As for finding lead character names, that's something I don't have an immediate answer for.
Elizabeth "Lisa" McAulay
Librarian for Digital Collection Development
UCLA Digital Library Program
email: emcaulay [at] library.ucla.edu
From: Code for Libraries <[log in to unmask]> on behalf of davesgonechina <[log in to unmask]>
Sent: Monday, April 13, 2015 7:12 PM
To: [log in to unmask]
Subject: [CODE4LIB] Protagonists
So I have this idea I'd like to do for a hobby project, but it requires
finding a table that lists a classic novel, a Gutenberg.org link to an
instance of that work (first listed, one with most downloads, whichever),
the lead female character, and the lead male character (can be null). E.g.
Pride and Prejudice, http://www.gutenberg.org/ebooks/42671, Elizabeth
Bennet, Mr. Darcy. Even leaving the Gutenberg part for another day, this
has been really difficult to find.
I've had no success with Dbpedia/Wikidata since there's no real
standardized format for novels, characters often are associated more
strongly with films or video games than original works (Cheshire Cat), and
when characters are listed they are neither prioritized nor link to a
record that clearly states gender. And then there's how to select some sort
of "Western Canon" list. ISBNs are nowhere to be found, nor any other
identifier that might help to corral a fair chunk of results.
I looked at OCLC, but WorldCat Works is still an experiment and frankly
looks like too much work to query for too little return even if it had good
coverage. Amazon? Librarything? Goodreads? No luck yet.

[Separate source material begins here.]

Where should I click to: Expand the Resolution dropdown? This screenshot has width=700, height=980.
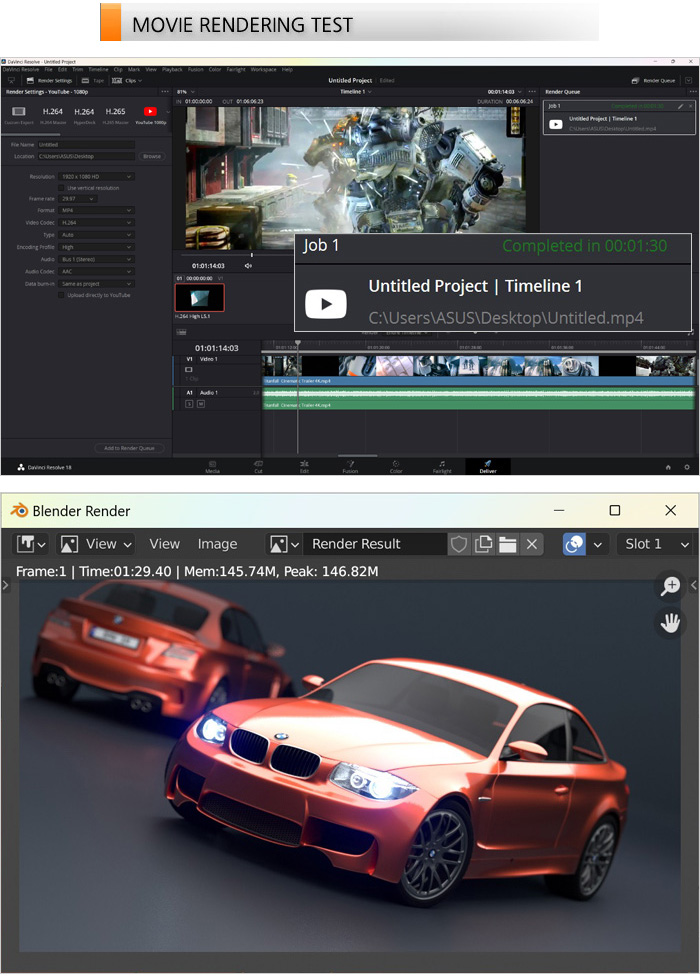coord(96,177)
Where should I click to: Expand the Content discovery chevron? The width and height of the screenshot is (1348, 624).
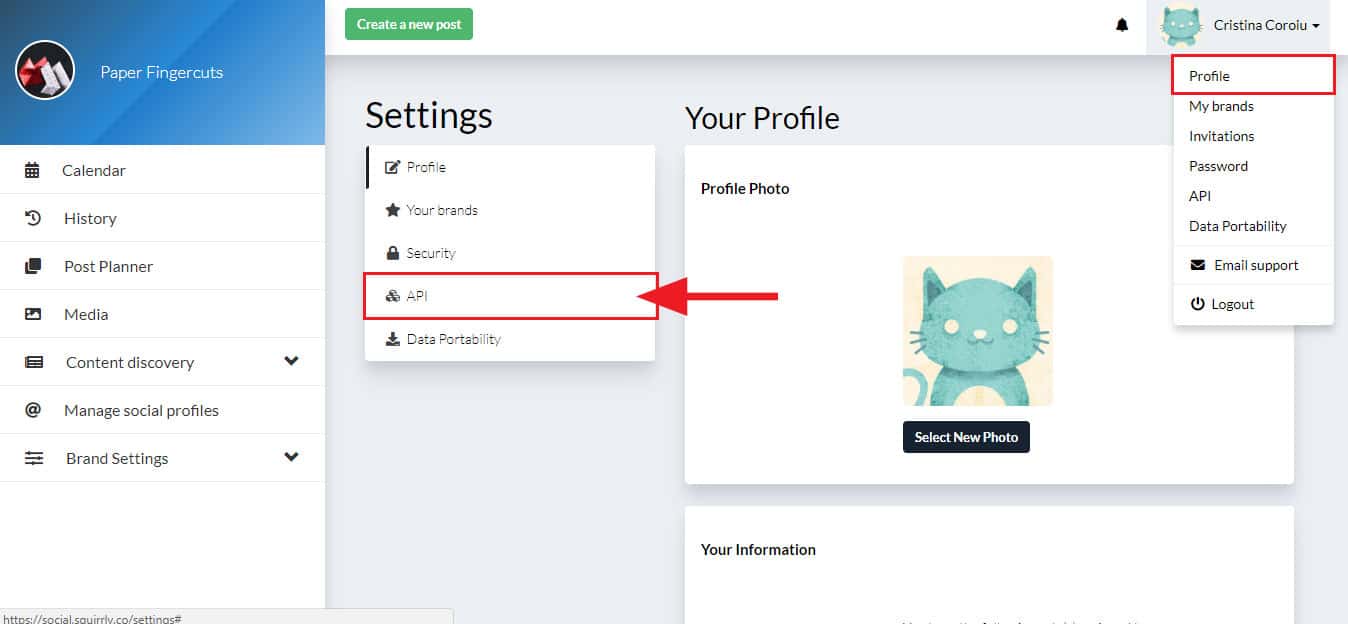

I raise this partly because a) I would like to make some toys with that
list, and b) I feel this is a good test case for "what developers might
want" from library data, linked or otherwise. It is the sort of request
that includes many unspoken assumptions (that there is a canon, and it is
well-defined) that app users, product managers, and developers typically
want even if it is woefully incomplete or imperfect, so long as it matches
expectations. While I appreciate what it takes to make such a list, I feel
like this really ought to be a solved problem in the library space. Not "in
the process of being solved, hopefully, by new emerging standards" solved,
but like "we solved this ages ago, here ya go" solved.
I'm posting this basically in the hopes that someone will say "No, doofus,
there's an easy way to do this, you just aren't very good at this - look:"
and show me where I'm wrong.